**Available data:**
-------
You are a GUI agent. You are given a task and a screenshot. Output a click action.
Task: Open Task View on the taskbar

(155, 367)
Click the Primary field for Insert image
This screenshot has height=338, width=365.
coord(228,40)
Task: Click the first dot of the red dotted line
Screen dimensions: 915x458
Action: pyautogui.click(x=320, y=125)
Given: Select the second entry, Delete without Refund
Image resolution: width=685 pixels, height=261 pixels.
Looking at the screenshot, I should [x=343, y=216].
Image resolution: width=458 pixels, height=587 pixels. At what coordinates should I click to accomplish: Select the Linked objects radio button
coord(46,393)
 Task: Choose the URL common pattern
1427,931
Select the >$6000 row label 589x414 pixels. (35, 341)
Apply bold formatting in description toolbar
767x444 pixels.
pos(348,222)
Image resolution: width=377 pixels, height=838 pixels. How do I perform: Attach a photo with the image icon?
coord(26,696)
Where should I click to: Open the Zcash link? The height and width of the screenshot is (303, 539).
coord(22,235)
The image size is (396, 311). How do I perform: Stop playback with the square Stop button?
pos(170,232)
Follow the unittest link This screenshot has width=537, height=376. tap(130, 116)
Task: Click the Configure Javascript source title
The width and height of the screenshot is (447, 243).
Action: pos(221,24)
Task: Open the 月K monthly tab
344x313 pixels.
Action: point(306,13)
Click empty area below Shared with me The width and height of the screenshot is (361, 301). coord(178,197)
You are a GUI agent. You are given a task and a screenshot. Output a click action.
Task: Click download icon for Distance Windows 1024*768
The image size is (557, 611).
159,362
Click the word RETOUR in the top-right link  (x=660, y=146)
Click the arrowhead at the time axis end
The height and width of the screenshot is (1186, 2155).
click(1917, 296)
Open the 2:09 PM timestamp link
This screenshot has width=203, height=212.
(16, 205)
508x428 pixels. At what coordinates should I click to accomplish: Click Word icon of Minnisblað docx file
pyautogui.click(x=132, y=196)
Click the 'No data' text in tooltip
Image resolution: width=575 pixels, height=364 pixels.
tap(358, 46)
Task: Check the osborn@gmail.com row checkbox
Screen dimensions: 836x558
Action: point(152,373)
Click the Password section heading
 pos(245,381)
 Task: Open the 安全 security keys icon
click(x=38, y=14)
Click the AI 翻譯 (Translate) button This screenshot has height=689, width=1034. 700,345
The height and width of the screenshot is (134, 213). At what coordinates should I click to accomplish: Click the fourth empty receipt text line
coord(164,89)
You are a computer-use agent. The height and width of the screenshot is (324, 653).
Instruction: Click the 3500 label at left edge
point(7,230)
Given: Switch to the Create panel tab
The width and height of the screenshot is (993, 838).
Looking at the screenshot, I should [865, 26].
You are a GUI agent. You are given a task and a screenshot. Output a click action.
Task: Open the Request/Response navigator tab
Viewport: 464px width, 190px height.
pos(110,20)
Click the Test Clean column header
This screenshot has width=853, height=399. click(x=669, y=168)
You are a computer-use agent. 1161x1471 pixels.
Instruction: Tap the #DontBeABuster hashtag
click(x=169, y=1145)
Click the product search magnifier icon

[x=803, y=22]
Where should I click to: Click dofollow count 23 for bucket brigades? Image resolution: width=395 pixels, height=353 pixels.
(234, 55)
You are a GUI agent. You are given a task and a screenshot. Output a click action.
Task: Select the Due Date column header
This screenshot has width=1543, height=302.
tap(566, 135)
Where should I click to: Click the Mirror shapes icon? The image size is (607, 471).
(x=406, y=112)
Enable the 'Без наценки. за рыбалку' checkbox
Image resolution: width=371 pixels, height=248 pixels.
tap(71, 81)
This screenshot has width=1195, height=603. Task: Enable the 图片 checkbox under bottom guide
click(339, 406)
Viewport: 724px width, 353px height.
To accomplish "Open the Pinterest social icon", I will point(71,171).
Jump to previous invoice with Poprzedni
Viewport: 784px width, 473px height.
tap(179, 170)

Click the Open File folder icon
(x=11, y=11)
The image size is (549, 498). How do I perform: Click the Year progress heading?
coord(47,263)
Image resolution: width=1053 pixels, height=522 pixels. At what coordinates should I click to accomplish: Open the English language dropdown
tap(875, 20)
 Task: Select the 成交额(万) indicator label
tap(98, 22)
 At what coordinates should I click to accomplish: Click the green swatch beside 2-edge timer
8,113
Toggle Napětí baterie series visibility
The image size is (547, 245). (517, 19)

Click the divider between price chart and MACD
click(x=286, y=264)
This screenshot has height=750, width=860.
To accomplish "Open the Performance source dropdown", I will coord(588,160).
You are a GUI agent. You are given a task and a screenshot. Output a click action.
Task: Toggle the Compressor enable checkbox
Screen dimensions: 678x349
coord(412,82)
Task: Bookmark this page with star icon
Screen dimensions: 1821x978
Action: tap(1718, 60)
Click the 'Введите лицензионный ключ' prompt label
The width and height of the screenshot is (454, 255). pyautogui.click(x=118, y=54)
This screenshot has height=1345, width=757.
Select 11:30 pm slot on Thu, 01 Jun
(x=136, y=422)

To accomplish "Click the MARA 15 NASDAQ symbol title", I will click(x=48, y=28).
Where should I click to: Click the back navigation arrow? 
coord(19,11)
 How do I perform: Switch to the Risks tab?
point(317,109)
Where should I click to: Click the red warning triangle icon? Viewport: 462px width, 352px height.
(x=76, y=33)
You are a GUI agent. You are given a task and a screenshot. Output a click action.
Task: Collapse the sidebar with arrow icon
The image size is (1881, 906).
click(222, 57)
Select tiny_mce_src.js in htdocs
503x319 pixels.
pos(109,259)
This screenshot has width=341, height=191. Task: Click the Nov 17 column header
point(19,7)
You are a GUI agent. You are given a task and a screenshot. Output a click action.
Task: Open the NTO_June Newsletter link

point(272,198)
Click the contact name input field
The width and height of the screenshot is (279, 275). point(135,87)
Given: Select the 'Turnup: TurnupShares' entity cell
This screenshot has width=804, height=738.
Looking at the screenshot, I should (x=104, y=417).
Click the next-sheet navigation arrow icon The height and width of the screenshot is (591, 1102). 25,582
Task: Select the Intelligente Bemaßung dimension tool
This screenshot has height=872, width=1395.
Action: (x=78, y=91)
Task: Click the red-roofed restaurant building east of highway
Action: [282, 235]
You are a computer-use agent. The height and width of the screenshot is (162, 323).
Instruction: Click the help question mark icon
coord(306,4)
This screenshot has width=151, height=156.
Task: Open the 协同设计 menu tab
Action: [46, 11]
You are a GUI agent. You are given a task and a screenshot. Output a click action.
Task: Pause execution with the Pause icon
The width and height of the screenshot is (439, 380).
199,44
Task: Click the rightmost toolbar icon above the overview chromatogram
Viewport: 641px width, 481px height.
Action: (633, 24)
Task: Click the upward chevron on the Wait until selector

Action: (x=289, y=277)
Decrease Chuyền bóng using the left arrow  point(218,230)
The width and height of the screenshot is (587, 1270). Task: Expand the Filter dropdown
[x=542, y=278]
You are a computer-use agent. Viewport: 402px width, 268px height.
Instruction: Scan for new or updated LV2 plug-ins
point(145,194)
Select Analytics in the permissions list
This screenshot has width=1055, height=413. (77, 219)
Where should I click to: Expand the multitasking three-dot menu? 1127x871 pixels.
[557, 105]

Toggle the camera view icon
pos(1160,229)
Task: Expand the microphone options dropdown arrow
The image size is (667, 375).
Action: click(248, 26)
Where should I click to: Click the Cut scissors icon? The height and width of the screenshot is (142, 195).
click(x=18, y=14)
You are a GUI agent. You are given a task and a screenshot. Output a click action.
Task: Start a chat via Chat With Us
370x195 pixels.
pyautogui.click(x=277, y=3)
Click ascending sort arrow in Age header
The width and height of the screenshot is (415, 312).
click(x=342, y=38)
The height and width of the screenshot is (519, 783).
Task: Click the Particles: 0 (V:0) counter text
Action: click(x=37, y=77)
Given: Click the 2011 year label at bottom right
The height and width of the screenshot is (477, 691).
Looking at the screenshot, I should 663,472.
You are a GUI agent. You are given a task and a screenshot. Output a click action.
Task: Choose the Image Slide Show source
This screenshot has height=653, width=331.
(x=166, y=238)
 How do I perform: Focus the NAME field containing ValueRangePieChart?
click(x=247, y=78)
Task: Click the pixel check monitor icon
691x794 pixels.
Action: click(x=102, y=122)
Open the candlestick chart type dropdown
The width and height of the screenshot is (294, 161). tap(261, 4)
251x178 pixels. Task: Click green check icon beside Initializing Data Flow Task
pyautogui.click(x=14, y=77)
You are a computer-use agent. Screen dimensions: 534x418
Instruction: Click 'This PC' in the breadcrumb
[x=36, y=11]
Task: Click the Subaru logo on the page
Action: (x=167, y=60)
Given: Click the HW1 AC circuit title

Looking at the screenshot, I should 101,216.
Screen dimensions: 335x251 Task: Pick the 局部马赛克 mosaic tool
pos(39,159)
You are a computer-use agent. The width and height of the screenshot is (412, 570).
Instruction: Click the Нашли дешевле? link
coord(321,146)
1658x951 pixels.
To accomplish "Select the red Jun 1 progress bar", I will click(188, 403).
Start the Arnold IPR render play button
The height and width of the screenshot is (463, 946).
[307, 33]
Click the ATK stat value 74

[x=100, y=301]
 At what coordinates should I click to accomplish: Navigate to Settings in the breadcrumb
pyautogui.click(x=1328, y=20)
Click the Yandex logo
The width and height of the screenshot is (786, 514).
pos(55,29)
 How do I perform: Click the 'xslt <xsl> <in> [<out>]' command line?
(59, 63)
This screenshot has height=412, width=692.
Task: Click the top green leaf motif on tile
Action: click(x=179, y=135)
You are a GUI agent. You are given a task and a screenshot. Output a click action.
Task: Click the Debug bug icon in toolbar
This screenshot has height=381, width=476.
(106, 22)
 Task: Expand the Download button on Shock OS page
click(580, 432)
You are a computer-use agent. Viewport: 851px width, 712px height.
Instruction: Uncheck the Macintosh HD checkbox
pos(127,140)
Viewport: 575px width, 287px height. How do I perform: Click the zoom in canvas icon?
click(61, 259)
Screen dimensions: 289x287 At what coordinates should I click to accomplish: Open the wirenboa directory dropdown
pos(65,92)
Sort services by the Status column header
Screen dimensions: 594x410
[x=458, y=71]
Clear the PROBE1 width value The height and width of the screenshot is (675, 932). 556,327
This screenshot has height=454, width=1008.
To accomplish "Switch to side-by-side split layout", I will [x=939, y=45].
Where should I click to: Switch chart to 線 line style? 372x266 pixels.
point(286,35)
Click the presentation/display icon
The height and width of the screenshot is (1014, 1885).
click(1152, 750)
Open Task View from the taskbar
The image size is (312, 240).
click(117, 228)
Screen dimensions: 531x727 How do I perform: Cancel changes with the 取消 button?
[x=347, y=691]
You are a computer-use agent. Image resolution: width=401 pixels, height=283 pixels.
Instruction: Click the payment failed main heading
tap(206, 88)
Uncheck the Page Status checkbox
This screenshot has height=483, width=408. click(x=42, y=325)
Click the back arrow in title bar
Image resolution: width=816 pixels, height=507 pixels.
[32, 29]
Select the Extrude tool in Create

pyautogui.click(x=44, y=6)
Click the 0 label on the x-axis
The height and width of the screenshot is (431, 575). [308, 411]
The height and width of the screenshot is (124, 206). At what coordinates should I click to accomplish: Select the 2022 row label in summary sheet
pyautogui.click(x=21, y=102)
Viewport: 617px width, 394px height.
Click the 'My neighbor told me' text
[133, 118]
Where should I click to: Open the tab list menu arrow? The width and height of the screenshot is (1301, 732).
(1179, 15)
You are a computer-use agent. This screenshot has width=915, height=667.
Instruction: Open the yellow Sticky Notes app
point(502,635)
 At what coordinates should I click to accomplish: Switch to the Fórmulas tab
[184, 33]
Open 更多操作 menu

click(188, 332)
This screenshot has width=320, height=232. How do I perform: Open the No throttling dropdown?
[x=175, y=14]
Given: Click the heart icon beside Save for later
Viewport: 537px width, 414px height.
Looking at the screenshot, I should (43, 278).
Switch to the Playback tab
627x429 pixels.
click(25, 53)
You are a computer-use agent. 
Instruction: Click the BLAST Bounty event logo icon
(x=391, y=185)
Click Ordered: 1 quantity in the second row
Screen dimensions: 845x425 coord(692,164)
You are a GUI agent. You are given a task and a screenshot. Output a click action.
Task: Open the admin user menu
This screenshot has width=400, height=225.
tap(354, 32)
-------
**Work task:** Write out exactly the lines above from the line with "Viewport: 641px width, 481px height." through the line with "Task: Start a chat via Chat With Us", both of them included, and leave out all other lines.

**Output for this exercise:**
Viewport: 641px width, 481px height.
Action: (633, 24)
Task: Click the upward chevron on the Wait until selector

Action: (x=289, y=277)
Decrease Chuyền bóng using the left arrow  point(218,230)
The width and height of the screenshot is (587, 1270). Task: Expand the Filter dropdown
[x=542, y=278]
You are a computer-use agent. Viewport: 402px width, 268px height.
Instruction: Scan for new or updated LV2 plug-ins
point(145,194)
Select Analytics in the permissions list
This screenshot has width=1055, height=413. (77, 219)
Where should I click to: Expand the multitasking three-dot menu? 1127x871 pixels.
[557, 105]

Toggle the camera view icon
pos(1160,229)
Task: Expand the microphone options dropdown arrow
The image size is (667, 375).
Action: click(248, 26)
Where should I click to: Click the Cut scissors icon? The height and width of the screenshot is (142, 195).
click(x=18, y=14)
You are a GUI agent. You are given a task and a screenshot. Output a click action.
Task: Start a chat via Chat With Us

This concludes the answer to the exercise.